[Collected data entries]

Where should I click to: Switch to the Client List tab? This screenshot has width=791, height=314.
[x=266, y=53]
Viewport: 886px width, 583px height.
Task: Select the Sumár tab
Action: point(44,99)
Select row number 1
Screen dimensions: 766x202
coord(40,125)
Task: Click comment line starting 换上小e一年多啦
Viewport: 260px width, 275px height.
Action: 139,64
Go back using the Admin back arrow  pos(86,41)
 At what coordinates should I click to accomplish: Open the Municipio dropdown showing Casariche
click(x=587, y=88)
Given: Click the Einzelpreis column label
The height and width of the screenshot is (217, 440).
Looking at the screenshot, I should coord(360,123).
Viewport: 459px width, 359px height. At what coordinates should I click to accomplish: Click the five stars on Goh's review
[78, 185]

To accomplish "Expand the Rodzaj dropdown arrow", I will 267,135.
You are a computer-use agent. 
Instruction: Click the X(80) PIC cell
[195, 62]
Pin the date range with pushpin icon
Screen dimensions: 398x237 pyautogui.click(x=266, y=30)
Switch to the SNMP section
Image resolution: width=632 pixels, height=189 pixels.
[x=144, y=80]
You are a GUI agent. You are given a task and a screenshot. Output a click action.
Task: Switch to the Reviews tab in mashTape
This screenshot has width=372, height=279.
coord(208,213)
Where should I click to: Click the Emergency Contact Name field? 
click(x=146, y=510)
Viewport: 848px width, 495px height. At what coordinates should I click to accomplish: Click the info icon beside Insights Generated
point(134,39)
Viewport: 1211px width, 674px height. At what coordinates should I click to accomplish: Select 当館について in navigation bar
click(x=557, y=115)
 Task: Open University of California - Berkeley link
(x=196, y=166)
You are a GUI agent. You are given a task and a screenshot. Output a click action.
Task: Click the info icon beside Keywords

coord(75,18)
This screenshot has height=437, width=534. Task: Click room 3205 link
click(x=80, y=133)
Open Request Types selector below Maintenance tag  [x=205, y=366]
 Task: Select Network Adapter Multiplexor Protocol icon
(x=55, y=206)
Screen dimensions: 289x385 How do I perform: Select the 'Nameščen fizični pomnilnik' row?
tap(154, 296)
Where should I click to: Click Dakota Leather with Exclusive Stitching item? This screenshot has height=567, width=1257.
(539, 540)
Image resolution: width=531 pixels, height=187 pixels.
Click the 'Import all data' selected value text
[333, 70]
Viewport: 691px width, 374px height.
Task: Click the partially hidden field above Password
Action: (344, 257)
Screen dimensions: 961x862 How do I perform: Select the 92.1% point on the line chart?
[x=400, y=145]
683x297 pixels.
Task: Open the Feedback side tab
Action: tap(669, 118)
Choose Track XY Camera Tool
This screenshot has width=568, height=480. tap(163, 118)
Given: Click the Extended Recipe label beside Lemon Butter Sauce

* [Exercise directions]: Scan the data above for the word "label", then copy every line that holds it.

* [Answer space]:
Given: Click the Einzelpreis column label
Given: Click the Extended Recipe label beside Lemon Butter Sauce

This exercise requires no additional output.